• Try it
Exactly how many lines below mention "Task"? Answer with that number alone.

• Stored records
......
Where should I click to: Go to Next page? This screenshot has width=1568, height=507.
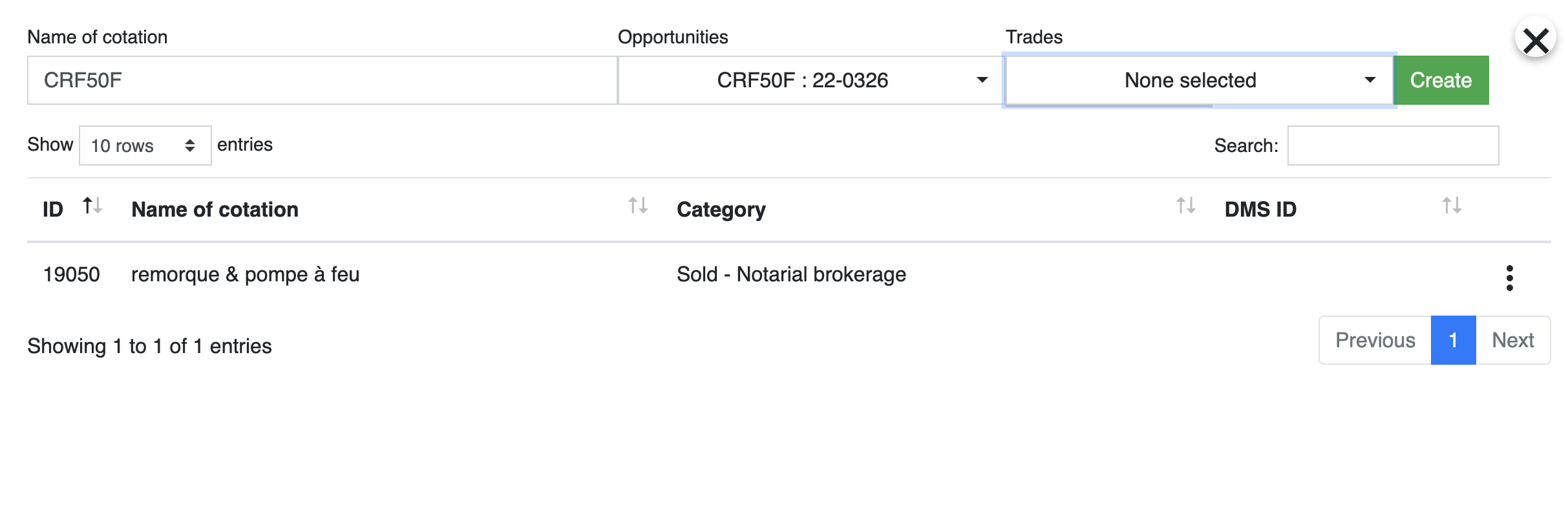click(1512, 340)
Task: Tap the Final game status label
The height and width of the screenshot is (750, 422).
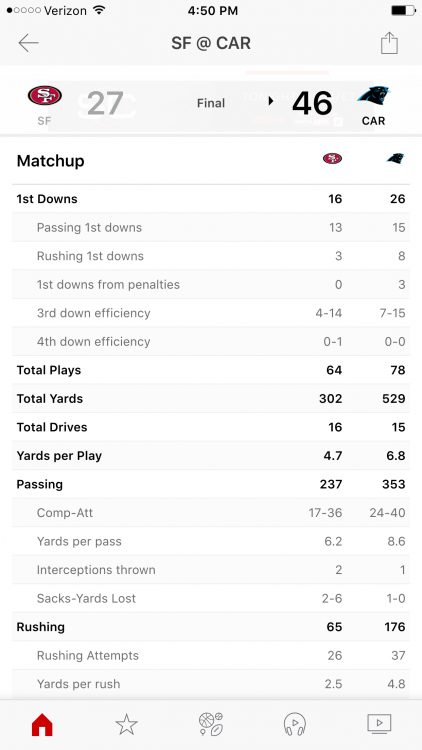Action: pyautogui.click(x=211, y=103)
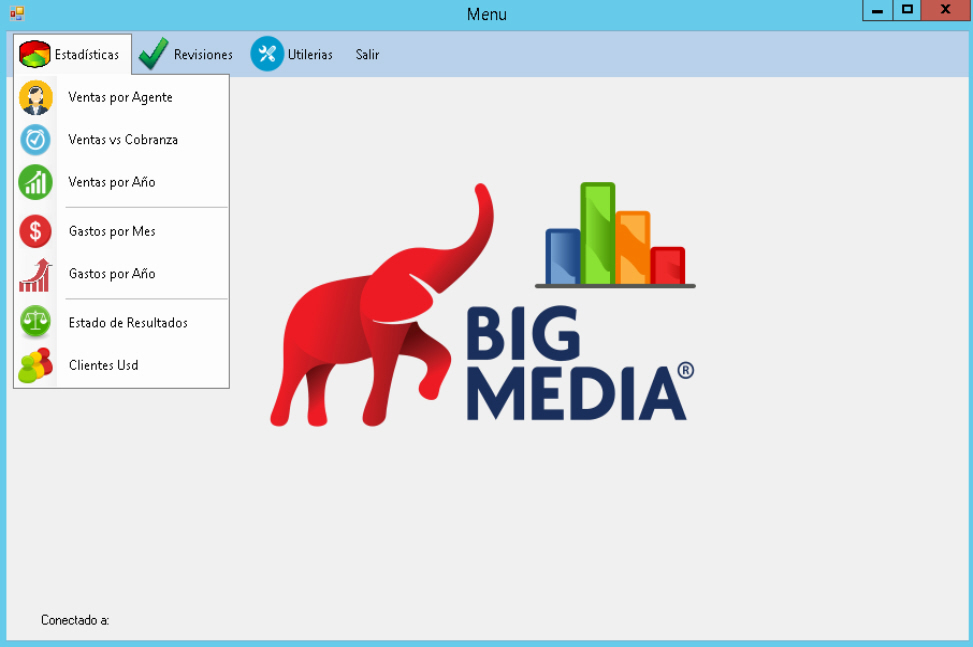Click Salir to exit the application
The image size is (973, 647).
(x=367, y=55)
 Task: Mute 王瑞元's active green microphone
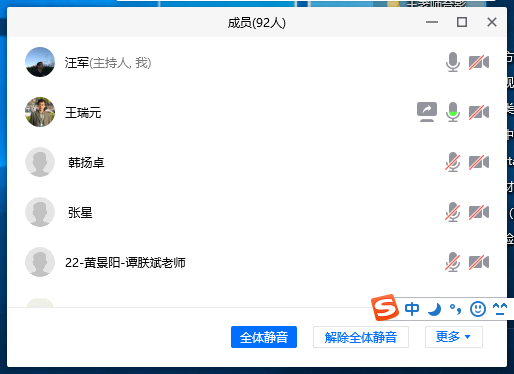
......
• Written solution
2